Try it: Your output should be every line below, copied exactly.

Data section:
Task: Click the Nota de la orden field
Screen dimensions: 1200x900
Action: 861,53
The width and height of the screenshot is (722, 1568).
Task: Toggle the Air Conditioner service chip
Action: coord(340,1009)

Task solution:
Task: Click the Nota de la orden field
Screen dimensions: 1200x900
Action: 861,53
The width and height of the screenshot is (722, 1568).
Task: Toggle the Air Conditioner service chip
Action: coord(340,1009)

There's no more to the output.